Your instructions: Render the material from the line containing "Click callout number 6" through the line containing "[x=287, y=99]" as a Markdown table with columns Index and Content, one row per line and blank lines omitted. Include only that stretch.

◆ ◆ ◆ ◆ ◆

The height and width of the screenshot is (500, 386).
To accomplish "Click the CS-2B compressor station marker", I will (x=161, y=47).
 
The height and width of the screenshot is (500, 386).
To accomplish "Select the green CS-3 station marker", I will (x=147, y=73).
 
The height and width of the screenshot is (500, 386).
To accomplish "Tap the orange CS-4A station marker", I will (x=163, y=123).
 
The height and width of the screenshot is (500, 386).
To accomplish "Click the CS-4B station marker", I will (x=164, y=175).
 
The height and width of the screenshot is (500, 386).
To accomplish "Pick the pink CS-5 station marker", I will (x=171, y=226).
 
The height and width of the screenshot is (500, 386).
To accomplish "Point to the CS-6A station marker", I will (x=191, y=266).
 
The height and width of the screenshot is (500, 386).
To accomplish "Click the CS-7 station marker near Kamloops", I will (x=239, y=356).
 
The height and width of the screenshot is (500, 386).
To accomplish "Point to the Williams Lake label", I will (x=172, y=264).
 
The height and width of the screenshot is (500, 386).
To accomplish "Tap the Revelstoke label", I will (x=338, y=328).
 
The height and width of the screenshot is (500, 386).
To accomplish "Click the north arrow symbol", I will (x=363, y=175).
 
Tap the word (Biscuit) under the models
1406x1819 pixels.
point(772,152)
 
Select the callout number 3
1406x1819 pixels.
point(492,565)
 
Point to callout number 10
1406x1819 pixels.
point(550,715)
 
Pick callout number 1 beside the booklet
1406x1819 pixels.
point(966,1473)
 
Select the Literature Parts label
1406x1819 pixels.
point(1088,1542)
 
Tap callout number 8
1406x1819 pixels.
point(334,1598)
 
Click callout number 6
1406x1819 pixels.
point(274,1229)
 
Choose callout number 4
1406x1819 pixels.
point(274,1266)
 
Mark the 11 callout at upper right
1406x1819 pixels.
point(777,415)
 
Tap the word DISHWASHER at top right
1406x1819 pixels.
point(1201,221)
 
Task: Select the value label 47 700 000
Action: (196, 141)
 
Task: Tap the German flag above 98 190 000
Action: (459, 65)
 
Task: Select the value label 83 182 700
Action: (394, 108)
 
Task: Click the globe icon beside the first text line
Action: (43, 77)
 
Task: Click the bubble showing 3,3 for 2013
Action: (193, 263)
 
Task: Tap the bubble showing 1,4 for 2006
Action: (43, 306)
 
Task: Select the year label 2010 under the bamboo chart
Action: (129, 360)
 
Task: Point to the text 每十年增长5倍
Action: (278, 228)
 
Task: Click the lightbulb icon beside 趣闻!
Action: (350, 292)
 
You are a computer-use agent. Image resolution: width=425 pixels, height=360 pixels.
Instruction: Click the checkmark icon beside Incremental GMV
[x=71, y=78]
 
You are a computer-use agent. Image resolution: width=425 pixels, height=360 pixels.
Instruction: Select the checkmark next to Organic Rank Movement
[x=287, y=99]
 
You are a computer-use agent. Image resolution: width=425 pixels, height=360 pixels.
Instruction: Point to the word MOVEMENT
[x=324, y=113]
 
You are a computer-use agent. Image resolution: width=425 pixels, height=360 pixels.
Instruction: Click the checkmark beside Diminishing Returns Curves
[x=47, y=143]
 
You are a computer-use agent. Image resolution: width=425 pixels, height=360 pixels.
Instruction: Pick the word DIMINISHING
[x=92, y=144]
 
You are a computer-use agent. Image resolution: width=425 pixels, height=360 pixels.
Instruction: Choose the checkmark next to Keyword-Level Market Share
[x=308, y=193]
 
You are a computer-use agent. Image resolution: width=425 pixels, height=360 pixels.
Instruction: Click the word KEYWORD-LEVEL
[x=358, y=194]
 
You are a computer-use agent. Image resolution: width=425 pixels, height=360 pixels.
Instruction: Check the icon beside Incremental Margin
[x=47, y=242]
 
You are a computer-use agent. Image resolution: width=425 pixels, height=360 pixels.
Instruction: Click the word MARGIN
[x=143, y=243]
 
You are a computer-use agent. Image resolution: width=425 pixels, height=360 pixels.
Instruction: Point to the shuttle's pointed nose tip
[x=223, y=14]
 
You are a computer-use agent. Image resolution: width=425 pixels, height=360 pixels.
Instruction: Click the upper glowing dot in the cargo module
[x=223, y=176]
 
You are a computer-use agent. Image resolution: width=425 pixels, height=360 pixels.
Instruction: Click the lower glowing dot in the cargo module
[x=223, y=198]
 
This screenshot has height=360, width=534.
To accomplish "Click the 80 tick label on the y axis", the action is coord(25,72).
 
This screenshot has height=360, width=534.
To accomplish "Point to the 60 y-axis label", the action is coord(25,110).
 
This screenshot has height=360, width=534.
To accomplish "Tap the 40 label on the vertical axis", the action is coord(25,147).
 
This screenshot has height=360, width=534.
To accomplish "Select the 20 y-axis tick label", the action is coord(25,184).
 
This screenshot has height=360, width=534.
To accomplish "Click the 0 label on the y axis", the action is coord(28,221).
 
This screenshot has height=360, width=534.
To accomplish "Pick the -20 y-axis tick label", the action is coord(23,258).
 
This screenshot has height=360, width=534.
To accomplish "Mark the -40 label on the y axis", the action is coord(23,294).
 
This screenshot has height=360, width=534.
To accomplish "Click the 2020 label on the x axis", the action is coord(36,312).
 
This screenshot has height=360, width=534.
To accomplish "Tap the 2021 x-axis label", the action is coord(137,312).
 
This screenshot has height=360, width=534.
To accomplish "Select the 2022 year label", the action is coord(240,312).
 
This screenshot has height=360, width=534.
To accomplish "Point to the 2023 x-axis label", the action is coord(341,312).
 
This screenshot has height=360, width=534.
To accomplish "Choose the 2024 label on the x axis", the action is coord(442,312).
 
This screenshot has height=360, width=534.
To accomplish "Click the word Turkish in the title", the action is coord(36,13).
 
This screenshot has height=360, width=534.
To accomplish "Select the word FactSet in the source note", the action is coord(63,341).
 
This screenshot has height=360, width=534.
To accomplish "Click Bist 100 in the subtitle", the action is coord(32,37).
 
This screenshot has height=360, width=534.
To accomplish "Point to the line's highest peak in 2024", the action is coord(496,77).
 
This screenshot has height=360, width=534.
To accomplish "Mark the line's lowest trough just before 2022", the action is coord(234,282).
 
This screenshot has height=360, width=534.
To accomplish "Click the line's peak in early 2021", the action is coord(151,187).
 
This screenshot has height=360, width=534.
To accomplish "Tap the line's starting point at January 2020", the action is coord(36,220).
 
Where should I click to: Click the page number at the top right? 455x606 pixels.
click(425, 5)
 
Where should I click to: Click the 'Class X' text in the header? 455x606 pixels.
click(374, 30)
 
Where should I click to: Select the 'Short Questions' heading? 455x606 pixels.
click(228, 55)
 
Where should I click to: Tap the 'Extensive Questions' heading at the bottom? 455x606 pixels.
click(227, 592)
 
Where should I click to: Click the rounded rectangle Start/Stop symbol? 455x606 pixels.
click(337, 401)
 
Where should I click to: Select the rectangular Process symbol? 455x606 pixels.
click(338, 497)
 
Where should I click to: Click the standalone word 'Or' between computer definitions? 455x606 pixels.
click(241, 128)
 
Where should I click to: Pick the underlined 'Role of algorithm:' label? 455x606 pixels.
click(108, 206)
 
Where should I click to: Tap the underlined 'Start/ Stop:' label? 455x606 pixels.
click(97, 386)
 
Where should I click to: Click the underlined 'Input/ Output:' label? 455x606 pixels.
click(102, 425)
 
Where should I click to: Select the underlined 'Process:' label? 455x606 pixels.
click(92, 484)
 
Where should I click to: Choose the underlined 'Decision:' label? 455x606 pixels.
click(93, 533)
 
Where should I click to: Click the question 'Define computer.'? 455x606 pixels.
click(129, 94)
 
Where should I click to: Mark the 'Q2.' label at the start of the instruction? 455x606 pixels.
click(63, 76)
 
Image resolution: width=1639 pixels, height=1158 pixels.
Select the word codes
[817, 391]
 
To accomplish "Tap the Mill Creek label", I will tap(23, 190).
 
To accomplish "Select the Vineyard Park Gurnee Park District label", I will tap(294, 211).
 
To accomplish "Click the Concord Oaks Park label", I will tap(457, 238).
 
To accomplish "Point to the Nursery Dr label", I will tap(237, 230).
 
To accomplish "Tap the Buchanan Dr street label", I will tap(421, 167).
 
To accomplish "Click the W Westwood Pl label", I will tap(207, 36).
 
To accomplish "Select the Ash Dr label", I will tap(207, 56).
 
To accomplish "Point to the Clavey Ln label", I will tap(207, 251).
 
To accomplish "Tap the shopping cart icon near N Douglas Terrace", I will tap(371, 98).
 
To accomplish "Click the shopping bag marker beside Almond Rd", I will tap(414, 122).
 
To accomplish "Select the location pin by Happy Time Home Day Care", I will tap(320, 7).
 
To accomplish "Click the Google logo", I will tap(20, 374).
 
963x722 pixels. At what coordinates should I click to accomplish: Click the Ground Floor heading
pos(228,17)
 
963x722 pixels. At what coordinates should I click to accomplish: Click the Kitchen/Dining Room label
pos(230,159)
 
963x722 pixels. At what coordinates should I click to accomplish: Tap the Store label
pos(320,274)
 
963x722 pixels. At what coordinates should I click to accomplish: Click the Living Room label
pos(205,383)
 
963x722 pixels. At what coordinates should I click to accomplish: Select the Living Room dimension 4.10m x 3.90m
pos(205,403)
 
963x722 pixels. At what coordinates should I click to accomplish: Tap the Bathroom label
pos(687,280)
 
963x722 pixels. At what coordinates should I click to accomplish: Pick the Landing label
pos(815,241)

◆ ◆ ◆ ◆ ◆

Answer to the exercise:
| Index | Content |
|---|---|
| 1 | Click callout number 6 |
| 2 | 1406x1819 pixels. |
| 3 | point(274,1229) |
| 4 | Choose callout number 4 |
| 5 | 1406x1819 pixels. |
| 6 | point(274,1266) |
| 7 | Mark the 11 callout at upper right |
| 8 | 1406x1819 pixels. |
| 9 | point(777,415) |
| 10 | Tap the word DISHWASHER at top right |
| 11 | 1406x1819 pixels. |
| 12 | point(1201,221) |
| 13 | Task: Select the value label 47 700 000 |
| 14 | Action: (196, 141) |
| 15 | Task: Tap the German flag above 98 190 000 |
| 16 | Action: (459, 65) |
| 17 | Task: Select the value label 83 182 700 |
| 18 | Action: (394, 108) |
| 19 | Task: Click the globe icon beside the first text line |
| 20 | Action: (43, 77) |
| 21 | Task: Click the bubble showing 3,3 for 2013 |
| 22 | Action: (193, 263) |
| 23 | Task: Tap the bubble showing 1,4 for 2006 |
| 24 | Action: (43, 306) |
| 25 | Task: Select the year label 2010 under the bamboo chart |
| 26 | Action: (129, 360) |
| 27 | Task: Point to the text 每十年增长5倍 |
| 28 | Action: (278, 228) |
| 29 | Task: Click the lightbulb icon beside 趣闻! |
| 30 | Action: (350, 292) |
| 31 | You are a computer-use agent. Image resolution: width=425 pixels, height=360 pixels. |
| 32 | Instruction: Click the checkmark icon beside Incremental GMV |
| 33 | [x=71, y=78] |
| 34 | You are a computer-use agent. Image resolution: width=425 pixels, height=360 pixels. |
| 35 | Instruction: Select the checkmark next to Organic Rank Movement |
| 36 | [x=287, y=99] |